Grand Pré National Historic Site of Canada

The Deportation

Through this difficult period, most Acadians adhered to the policy of neutrality, which had been recognized by the Nova Scotia authorities in a qualified oath of allegiance sworn before Governor Philipps in 1729 and 1730. In 1755, on the eve of the Seven Year War, the acting governor and the Council of Nova Scotia decided to force the Acadians to take the standard unqualified oath, and, if they refused, to deport them. The Acadian representatives did refuse.

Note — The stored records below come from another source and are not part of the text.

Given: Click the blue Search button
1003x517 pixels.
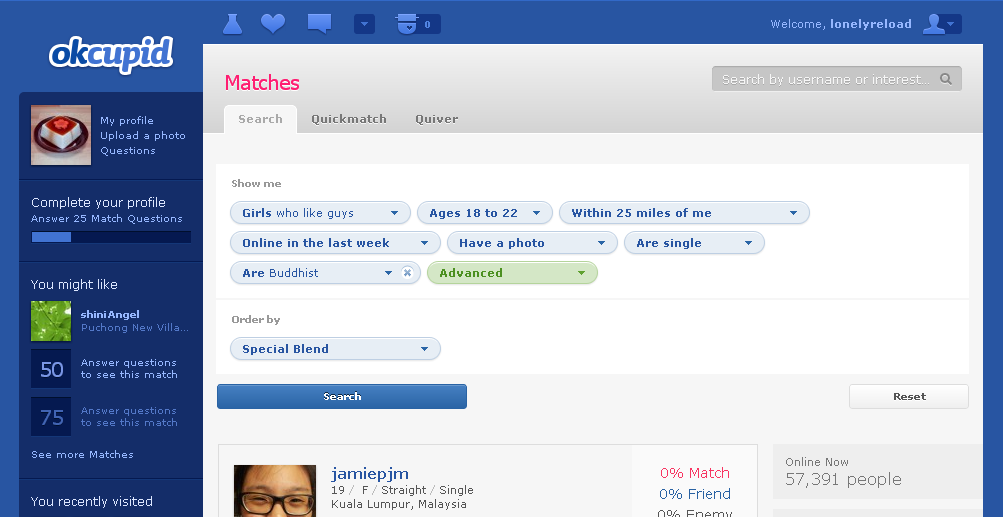Looking at the screenshot, I should point(342,396).
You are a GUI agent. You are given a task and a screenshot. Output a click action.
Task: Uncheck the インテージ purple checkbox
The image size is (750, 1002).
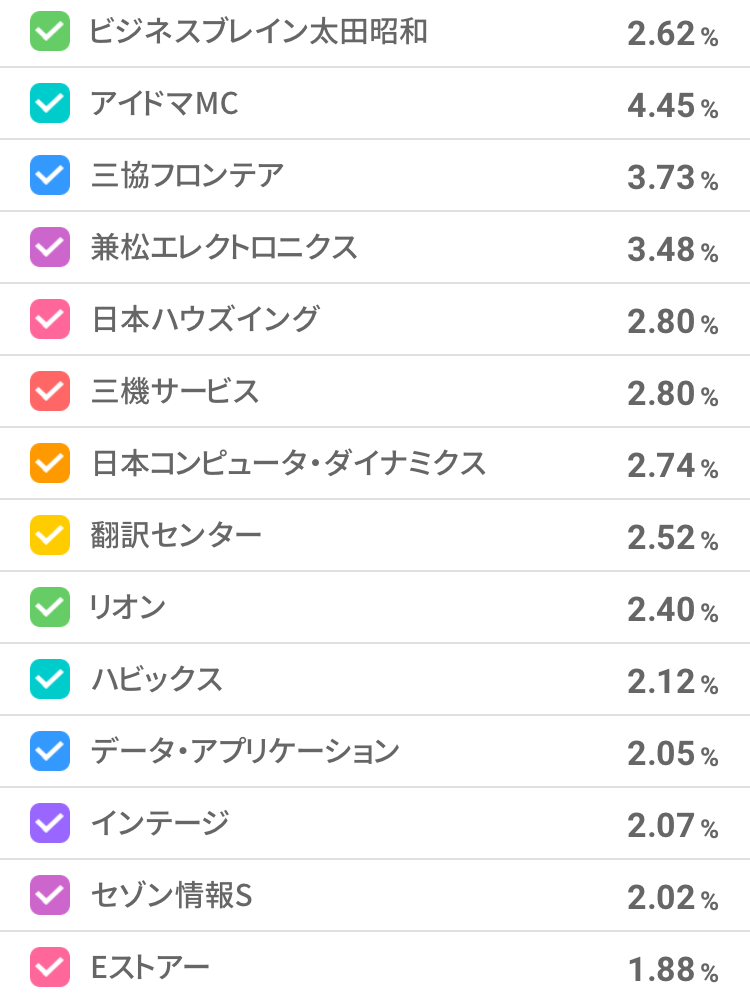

Stain glass window depicting the Deportation of the Acadians of 1755 in the commemorative church at Grand-Pré.
Stain glass window depicting the Deportation of the Acadians of 1755 in the commemorative church at Grand-Pré.
© François Gaudet, 2000

Lieutenant-Colonel John Winslow from New England was placed in charge of the Deportation from the area of Les Mines. In all, some 2,200 Acadian men, women and children were deported from Les Mines, about a third of the nearly 6,000 Acadians deported from Nova Scotia in 1755.

In 1764, the British authorities finally permitted Acadians to return to Nova Scotia. Their former lands, however, had been settled by New England Planters in the intervening years. Acadians were forced to settle elsewhere in Nova Scotia, New Brunswick, Prince Edward Island and Québec.